Nusantara News Jember – Suara dentuman bass dari deretan armada sound horeg menggelegar menggetarkan sepanjang jalan utama Desa Nogosari, Kecamatan Rambipuji. Ribuan warga tampak menyemut di sisi kiri dan kanan jalan, antusias menyaksikan kemeriahan Gebyar Karnaval Desa Nogosari yang berlangsung meriah, tertib, dan penuh warna.
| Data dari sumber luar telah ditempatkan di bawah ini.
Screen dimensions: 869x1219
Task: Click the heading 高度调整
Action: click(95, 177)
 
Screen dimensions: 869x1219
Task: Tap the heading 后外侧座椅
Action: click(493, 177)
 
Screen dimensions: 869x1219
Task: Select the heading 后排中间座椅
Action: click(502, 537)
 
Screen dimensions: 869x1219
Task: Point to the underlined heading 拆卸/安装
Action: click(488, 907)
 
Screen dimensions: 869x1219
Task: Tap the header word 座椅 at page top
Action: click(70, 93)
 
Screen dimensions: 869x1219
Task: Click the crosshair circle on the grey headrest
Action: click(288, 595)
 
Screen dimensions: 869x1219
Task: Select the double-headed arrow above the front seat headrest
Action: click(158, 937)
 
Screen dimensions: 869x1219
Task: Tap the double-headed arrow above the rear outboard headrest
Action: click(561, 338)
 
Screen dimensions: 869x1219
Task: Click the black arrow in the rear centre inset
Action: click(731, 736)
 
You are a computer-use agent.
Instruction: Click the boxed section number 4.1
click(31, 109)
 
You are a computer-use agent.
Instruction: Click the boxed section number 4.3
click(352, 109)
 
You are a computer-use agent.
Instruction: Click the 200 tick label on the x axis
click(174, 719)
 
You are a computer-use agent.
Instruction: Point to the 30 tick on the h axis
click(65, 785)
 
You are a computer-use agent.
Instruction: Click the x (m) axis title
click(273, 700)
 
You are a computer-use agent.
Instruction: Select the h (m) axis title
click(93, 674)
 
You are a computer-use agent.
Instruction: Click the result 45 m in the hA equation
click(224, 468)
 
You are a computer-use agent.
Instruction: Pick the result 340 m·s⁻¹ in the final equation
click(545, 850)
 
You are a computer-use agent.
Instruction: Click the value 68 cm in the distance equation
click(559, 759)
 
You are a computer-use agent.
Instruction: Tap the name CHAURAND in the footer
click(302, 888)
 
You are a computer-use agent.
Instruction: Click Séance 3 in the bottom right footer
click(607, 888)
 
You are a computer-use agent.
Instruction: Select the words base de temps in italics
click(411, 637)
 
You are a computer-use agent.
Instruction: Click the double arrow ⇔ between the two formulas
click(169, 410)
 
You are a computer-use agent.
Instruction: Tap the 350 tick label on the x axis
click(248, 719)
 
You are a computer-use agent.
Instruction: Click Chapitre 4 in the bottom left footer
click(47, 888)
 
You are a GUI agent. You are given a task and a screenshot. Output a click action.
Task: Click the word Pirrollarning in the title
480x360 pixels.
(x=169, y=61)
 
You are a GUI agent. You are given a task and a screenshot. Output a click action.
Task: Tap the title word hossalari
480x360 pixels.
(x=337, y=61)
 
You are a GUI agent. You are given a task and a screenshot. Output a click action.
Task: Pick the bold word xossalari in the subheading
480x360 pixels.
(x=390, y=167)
Agenda tahunan yang selalu dinantikan masyarakat ini sukses menyedot perhatian publik berkat partisipasi aktif dari berbagai elemen warga. Sebanyak 27 regu peserta tampil all-out memamerkan ragam kreativitas, mulai dari busana adat, tarian tradisional, pertunjukan teatrikal sejarah, hingga kostum daur ulang karya para siswa.

Keragaman peserta menjadi daya tarik utama dalam perhelatan tahun ini. Komposisi barisan karnaval terbagi menjadi dua kategori utama:


Kategori Pelajar (10 Regu): Diikuti oleh siswa-siswi tingkat SD/MI dan SMP/MTs se-Desa Nogosari yang tampil energik membawakan tema kebudayaan nusantara dan edukasi lingkungan.

Kategori Umum (17 Regu): Diikuti oleh perwakilan RT/RW, karang taruna, hingga komunitas warga yang tampil maksimal lengkap dengan maskot raksasa, kendaraan hias, serta iringan parade sound horeg yang menjadi magnet bagi para pencinta musik berdaya ledak bass tinggi.


Kepala Desa Nogosari, Esa Hosada, S.H., M.Kn., mengungkapkan rasa syukur dan bangganya atas terselenggaranya acara ini. Beliau menegaskan bahwa keberhasilan acara skala besar ini merupakan buah dari komunikasi yang intensif serta kesepakatan bersama seluruh lapisan masyarakat.


"Gebyar karnaval tahun ini adalah hasil musyawarah mufakat bersama seluruh elemen warga, mulai dari para tokoh masyarakat, pemuda, hingga jajaran keamanan. Kami berkoordinasi erat dengan pihak Polsek dan Koramil Rambipuji untuk mengawal serta memastikan seluruh rangkaian kegiatan berjalan dengan aman, lancar, dan kondusif," ujar Esa Hosada di sela-sela peninjauan rute karnaval.


Sinergi antara pemdes, aparat TNI-Polri, dan masyarakat terbukti efektif menjaga ketertiban lalu lintas serta keamanan penonton di tengah lautan manusia dan barisan armada sound system berukuran besar.


Menutup keterangannya, Kepala Desa Nogosari berharap tradisi positif ini dapat terus dirawat dan ditingkatkan kualitas penyelenggaraannya pada masa mendatang.


"Melihat antusiasme yang begitu luar biasa hari ini, kami optimistis agenda tahunan ini ke depannya bisa digelar lebih meriah dan makin sukses. Kuncinya ada pada kolaborasi dan rasa kebersamaan seluruh warga Nogosari," pungkasnya.